1.23.2015

"Can't we all be friends?"

I don't want to vent much on this blog, since I've been hoping it can be more of my "happy spot" to share things that I enjoy, but this has been pressing on my mind.

There seems to be an increasing lack of civility in discussing differing opinions in today's society. I remember a group of classmates in my advertising major caught wind of my different political leanings. A few were curious, asked questions, and we talked for a bit. It wasn't really a debate, it was a genuine discussion where we were trying to understand other viewpoints than our own. And it was a great experience. I feel like situations like that are becoming increasingly rare. (Or maybe I just need to return to a university setting--probably more open-mindedness?) There is a serious lack of civility in debates. I see posts on social media about controversial topics and the polarization is frustrating. There seems to be an increasingly common attitude of "If you don't agree with me then there's no point in us being friendly with one another. In fact, let's hash this out with a heated debate (generally in an emotionally-charged way, with little rational thought) on a public forum for anyone to see." I find it terribly awkward, not to mention intimidating, any time I think about voicing my own opinions and beliefs.

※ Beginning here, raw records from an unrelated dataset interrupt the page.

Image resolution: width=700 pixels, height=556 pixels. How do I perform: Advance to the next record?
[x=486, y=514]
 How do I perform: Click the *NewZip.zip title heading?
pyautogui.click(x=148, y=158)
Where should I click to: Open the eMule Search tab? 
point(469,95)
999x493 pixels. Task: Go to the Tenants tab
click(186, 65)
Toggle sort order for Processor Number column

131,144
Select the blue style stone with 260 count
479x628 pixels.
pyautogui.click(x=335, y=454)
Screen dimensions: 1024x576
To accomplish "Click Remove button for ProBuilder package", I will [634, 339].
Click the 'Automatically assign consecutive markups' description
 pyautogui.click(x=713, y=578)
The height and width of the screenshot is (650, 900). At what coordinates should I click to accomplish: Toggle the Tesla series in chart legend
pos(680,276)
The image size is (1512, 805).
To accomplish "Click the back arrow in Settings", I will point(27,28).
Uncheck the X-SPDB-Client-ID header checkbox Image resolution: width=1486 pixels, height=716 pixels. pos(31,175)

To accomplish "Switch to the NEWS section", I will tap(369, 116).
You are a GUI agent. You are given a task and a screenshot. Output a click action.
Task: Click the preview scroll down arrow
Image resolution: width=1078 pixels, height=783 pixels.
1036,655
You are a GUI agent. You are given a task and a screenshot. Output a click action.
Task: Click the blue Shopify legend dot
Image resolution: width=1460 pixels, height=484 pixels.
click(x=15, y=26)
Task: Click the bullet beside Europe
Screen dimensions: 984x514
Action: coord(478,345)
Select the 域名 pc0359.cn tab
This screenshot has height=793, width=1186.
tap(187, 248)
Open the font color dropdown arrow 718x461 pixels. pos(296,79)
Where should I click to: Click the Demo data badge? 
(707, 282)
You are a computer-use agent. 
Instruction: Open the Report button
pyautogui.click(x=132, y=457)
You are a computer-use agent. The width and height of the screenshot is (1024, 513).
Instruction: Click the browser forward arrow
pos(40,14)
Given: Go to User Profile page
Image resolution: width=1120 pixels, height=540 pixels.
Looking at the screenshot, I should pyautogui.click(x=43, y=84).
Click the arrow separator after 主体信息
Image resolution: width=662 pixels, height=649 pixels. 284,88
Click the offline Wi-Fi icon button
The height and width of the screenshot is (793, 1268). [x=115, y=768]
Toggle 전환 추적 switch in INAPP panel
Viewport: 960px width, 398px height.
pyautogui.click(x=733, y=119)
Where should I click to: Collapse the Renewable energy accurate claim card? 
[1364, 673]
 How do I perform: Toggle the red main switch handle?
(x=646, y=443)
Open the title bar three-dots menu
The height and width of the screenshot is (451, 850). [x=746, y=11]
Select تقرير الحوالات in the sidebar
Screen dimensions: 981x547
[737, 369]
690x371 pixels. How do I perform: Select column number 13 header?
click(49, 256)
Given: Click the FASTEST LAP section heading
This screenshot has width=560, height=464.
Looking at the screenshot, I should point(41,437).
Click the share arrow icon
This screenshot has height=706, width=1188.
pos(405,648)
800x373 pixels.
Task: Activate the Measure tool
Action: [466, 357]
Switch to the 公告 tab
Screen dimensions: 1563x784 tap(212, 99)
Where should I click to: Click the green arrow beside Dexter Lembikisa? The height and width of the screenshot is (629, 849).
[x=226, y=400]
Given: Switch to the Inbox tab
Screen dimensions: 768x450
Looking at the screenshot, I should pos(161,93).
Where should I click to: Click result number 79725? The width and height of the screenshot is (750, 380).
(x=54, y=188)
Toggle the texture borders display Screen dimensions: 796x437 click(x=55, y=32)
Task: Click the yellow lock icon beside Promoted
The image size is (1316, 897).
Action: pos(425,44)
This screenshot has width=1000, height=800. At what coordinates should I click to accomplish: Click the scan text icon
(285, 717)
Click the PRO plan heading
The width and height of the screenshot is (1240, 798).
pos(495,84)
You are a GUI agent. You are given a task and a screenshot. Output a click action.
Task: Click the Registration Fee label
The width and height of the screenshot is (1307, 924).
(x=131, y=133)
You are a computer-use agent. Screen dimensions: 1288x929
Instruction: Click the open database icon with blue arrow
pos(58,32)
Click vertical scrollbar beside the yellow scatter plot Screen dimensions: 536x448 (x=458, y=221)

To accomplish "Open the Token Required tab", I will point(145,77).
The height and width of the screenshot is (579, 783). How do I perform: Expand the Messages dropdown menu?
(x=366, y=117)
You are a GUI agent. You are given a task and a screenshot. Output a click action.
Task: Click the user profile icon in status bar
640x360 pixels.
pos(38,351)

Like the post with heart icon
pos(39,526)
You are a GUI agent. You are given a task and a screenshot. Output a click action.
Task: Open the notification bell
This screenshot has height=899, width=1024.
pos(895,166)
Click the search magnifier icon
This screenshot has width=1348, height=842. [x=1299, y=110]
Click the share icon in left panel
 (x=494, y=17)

Looking at the two main political parties in the country, there is so much polarization. I don't feel like it's always been so extreme, and it seems to be escalating. It seems a lot like an "us-versus-them" mentality. You either lean 100% one way or 100% the other, and if you're somewhere in the middle, rather than focusing on similar beliefs, each side is going to belittle your differences from them. (And if you lean "green," no one will agree with anything you say ;) ) This makes compromise impossible, and results in poor leadership, poor representation, and a lot of corruption.

I'm all for loving people, but is my approval or even endorsement of every behavior necessary in order for me to not be a bigot? Really? It feels like society wants us to believe that if we aren't full supporters of something, we are hateful and close-minded. For example, I don't support same-sex marriage, just as I don't support premarital sex. People practice both things anyway, and I have no interest in judging or condemning them; these are my beliefs--mine. But I don't support these practices. Why do people feel the need to change others' beliefs? Only a few years ago, the gay community faced a lot of hate and persecution. That was wrong. I vividly remember as a pre-teen reading in the newspaper about the murder of Matthew Shepard and feeling sickened by the cruelty and hatred he faced. Hate is an ugly thing. Hate is not the same as disagreeing. So how can some of these same individuals, who have experienced hate, turn around and ridicule others who hold different beliefs than them, when they truly know the frustration of not being allowed a voice? Why create more division, hate and tension? As my dad said when my siblings and I fought: "Why can't we get along? Can't we all be friends?"

I can't even count how many times I've seen a status on facebook along the lines of "I believe this and anyone else who doesn't agree is an uneducated loser and can please go ahead and unfriend me now." Is that really the best way to share one's opinions? It's certainly not an optimal way to educate others who may believe differently, and will likely just isolate more people from each other when, in reality, we all have a lot to learn and contribute.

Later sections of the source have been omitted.